Other EU states have been thinking about building fences. Earlier this month, the Polish government approved a Bill that would regulate the construction of a high barrier with motion sensors on the border with Belarus to deter people from crossing.

Thousands of migrants have been lured to Belarus on tourist visas and encouraged to cross into Poland, Lithuania and to a lesser extent Latvia.

Several people have died of exhaustion at the Polish-Belarusian border since August, when large numbers of people from Iraq, Iran, Syria and Afghanistan, but also from Africa, started trying to cross, hoping to eventually reach western European nations.

Lithuanian president Gitanas Nauseda arrives for the meeting
Lithuanian president Gitanas Nauseda said the EU needed to be ‘decisive’ (Johanna Geron, Pool Photo via AP)

According to a draft of the meeting’s conclusions, EU leaders would agree that they would not “accept any attempt by third countries to instrumentalise migrants for political purposes” and condemn “such hybrid attacks at the EU’s borders”.

Josep Borrell, the EU’s top diplomat, said leaders would also looked at ways to stop airlines carrying migrants to Belarus.

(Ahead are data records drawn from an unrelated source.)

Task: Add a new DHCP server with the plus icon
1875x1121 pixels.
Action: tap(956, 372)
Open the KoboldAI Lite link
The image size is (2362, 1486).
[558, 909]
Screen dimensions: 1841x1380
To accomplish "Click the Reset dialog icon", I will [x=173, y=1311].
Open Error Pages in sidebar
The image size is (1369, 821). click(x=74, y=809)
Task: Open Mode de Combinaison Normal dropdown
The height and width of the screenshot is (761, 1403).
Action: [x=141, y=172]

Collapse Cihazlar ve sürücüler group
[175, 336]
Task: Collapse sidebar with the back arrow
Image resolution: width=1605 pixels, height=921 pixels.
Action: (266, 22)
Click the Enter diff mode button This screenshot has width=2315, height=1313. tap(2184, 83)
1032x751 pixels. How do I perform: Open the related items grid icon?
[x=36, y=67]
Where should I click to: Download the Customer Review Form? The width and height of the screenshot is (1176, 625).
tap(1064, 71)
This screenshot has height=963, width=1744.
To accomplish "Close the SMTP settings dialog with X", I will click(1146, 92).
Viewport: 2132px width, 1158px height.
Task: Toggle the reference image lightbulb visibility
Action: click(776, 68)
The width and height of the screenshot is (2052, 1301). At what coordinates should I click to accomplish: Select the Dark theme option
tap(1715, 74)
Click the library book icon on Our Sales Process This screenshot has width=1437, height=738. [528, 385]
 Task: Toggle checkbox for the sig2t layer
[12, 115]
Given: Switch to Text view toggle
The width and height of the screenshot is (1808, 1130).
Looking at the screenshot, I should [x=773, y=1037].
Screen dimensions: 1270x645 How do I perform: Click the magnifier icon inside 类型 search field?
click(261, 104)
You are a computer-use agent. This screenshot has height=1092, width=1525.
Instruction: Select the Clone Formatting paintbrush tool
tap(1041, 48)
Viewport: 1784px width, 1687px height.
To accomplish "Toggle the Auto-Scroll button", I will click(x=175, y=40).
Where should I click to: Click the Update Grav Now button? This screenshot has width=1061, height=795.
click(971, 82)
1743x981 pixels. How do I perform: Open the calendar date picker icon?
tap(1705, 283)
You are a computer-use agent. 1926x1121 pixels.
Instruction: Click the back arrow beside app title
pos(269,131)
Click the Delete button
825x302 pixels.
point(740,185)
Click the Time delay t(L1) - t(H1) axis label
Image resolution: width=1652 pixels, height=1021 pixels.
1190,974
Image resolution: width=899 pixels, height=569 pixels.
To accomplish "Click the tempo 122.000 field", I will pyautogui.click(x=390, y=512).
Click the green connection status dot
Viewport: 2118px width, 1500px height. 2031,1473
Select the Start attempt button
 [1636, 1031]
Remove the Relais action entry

“We have to hold the Belarusian government accountable for these actions, but also to have a look at the airlines and travel operators who are co-operating with this way of using human beings as arms, pushing (them) against the border, creating situations in which there is an extraordinary violation of human rights,” he said.

The migration numbers began increasing a year ago after the EU imposed sanctions on Mr Lukashenko’s government over the August 2020 presidential election, which the West views as rigged, and the security crackdown on the Belarusian opposition and peaceful protesters that followed.

Migration has been a sensitive and divisive topic since the arrival in Europe in 2015 of more than one million migrants, most of them refugees fleeing conflict in Syria. The exodus sparked one of the EU’s biggest political crises and member states have yet to find an agreement on a system that would guarantee shared responsibility for the new arrivals.